On the manmade side, the Ukraine War and the sanctions imposed on Russia, as we have noted in great detail in the Trends Journal, have dramatically driven up a number of commodity prices to new highs.
And on the Nature side, heat and drought are likely to combine this summer from the U.S. Midwest to the Pacific coast, threatening tens of millions of acres of crops from lettuce to wheat to beef cattle as the world is in the midst of a global food shortage verging on crisis.
The warning comes from the North American Electric Reliability Corporation, a nonprofit agency formed by electric utilities in Canada and the U.S.
Summer blackouts also are possible as water runs short to produce hydroelectric power from the region’s dams.
The drought in the southwestern U.S. is “the worst in the region for 1,200 years after being exacerbated by human activity,” the Financial Times reported.
“This is by far the worst drought in our records,” Andrew Hoell, drought researcher at the U.S. National Oceanic and Atmospheric Administration (NOAA), confirmed to the FT.
Lake Mead is the largest reservoir in the U.S. and is the essential water source for southern California and the San Fernando Valley, a key produce-growing region for the country. It sits near Las Vegas and is fed by the Colorado River.
This year, the lake has fallen to its lowest level since the 1930s when it was filled after the construction of Hoover Dam. The crisis is so great that a program of the federal and state governments is paying farmers in Arizona, California, and Nevada to not grow crops for three years.
The effort is expected to add an extra three feet of water to the lake, which at full capacity is 532 feet deep at its lowest point. Lake Mead’s water depth now is about 150 feet and is forecast to fall another 12 feet by October and another 26 feet a year later.
Las Vegas has limited the size of new golf courses, hoping to reduce the acreage of grass that will need watering.
California launched a $100-million advertising campaign exhorting people to conserve water. The program was intended to cut water use by 15 percent from 2020 levels; instead, consumption rose 20 percent.
“The agricultural demands downstream have actually been higher this year because it was a warmer and drier spring than normal,” Patti Aaron, spokesperson for the federal Bureau of Reclamation, told CNN.
The shortage has triggered what are called “Tier 1” emergency reductions in water flow to farms and residential and business areas. If the lake’s level falls further, more stringent Tier 2 cuts will automatically come into effect.

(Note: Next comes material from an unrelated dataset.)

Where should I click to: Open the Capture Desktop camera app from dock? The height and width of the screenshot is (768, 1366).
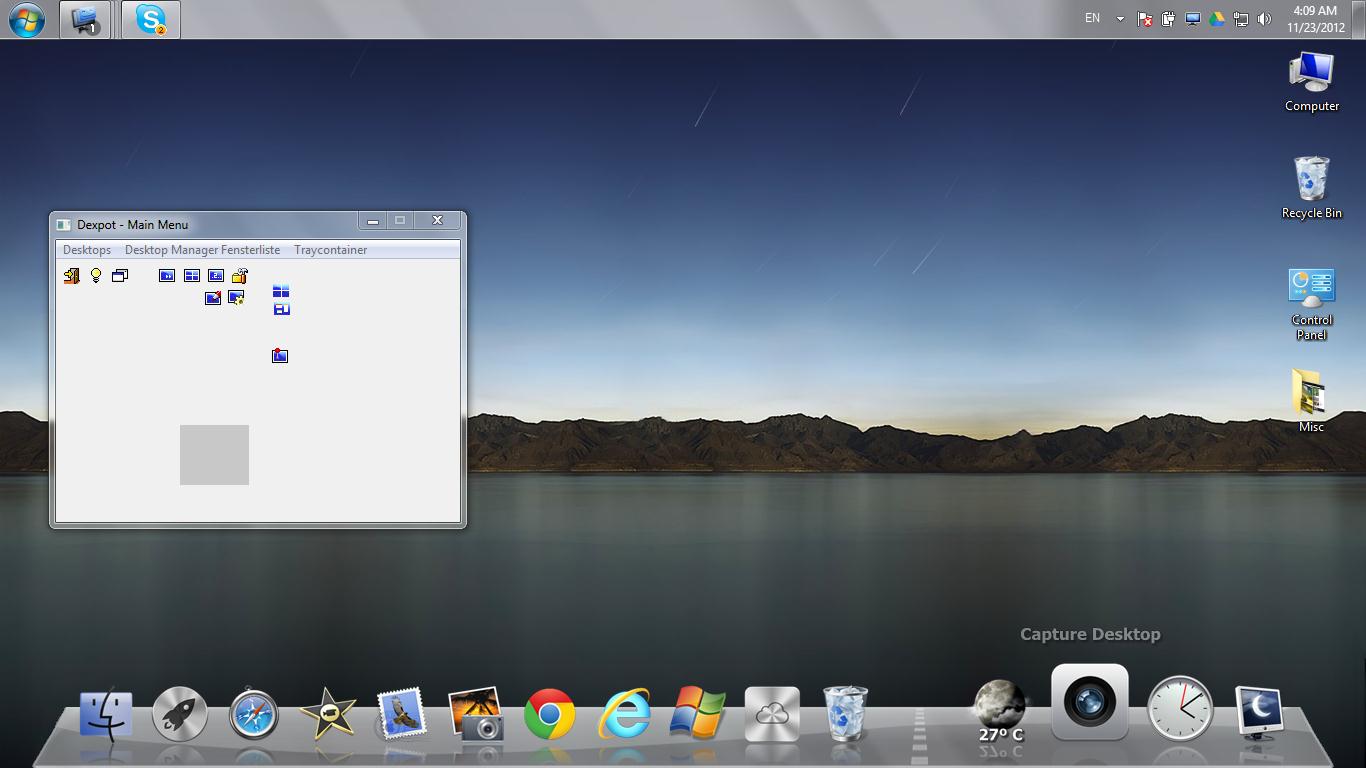1089,703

The prolonged drought “will not just reduce local farm income…but create tighter supply and increased food prices for consumers across the country,” CNN noted.
Even more alarming, “the drought we’re having now has a high likelihood of recurring in the future,” NOAA’s Hoell said.
TREND FORECAST: The higher prices go, the poorer people get and the lower economies will fall. And despite central banks raising interest rates to stem inflation, it will do little or next to nothing to drive down prices… since manmade and Nature crises are also responsible for rising prices and pushing inflation higher across a spectrum of commodities.